## Task instructions
Records follow. Pull out every line that contains "agent".

[Records contained in a dataset]
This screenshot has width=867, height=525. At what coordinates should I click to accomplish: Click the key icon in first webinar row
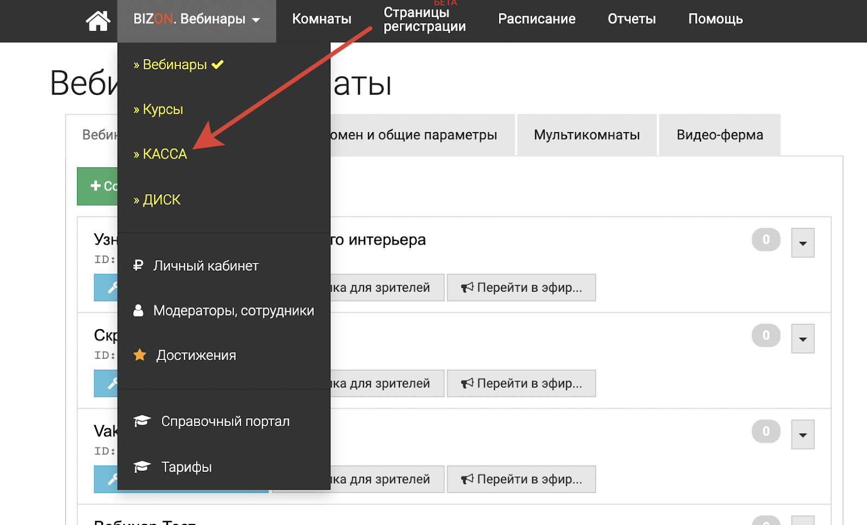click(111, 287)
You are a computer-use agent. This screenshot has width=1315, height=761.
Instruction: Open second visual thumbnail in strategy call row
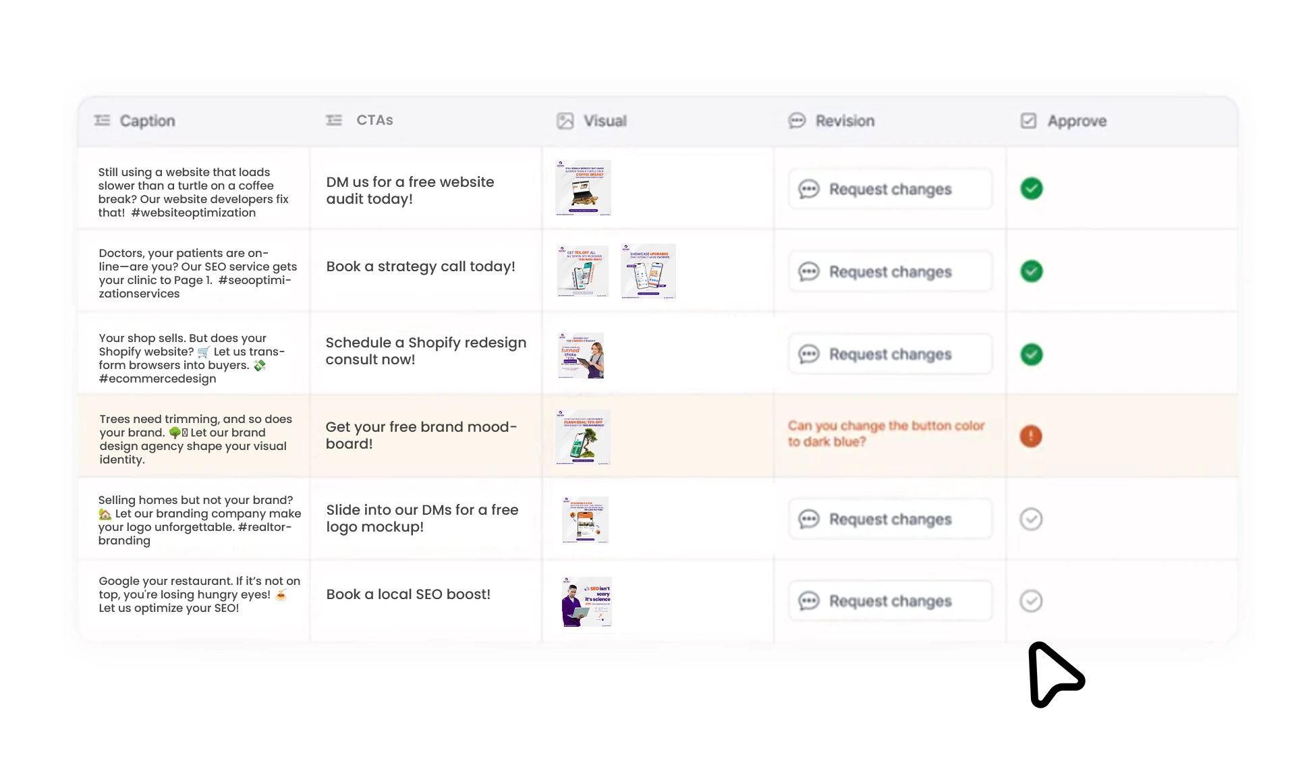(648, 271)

---

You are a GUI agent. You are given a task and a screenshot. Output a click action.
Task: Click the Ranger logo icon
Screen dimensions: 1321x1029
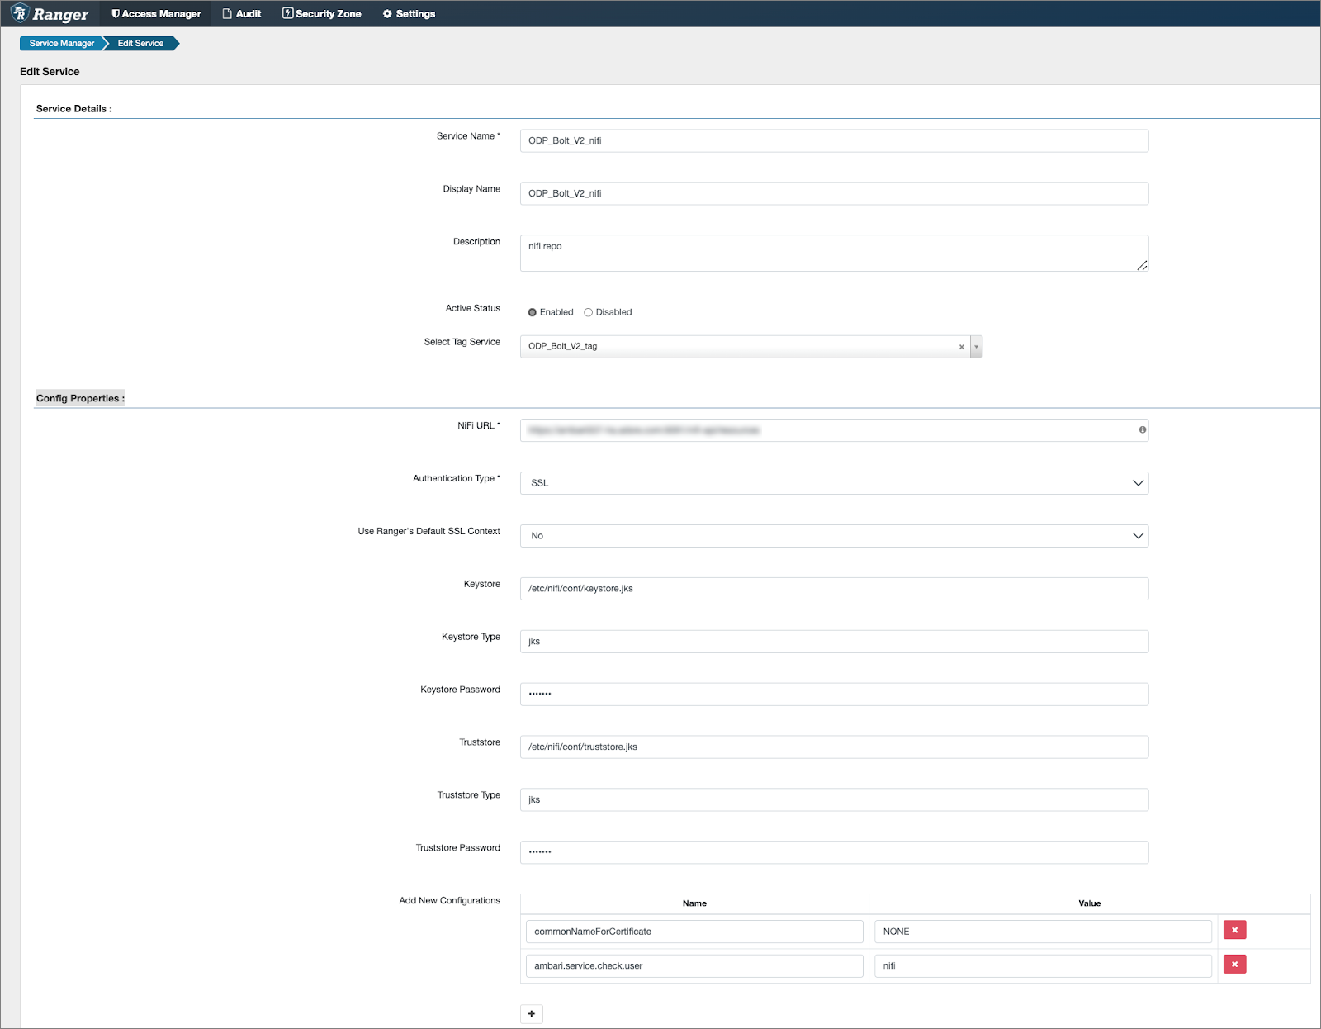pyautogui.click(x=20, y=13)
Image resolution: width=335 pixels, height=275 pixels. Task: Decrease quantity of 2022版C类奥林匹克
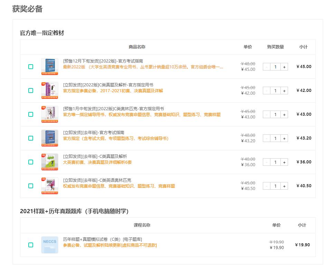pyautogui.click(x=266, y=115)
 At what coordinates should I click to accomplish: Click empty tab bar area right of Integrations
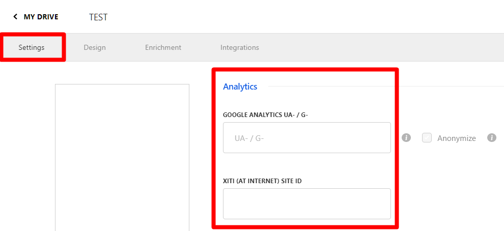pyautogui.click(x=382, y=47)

## Solution to this task
You are a computer-use agent. This screenshot has width=1315, height=761.
You are a GUI agent. You are given a task and a screenshot. Output a click action.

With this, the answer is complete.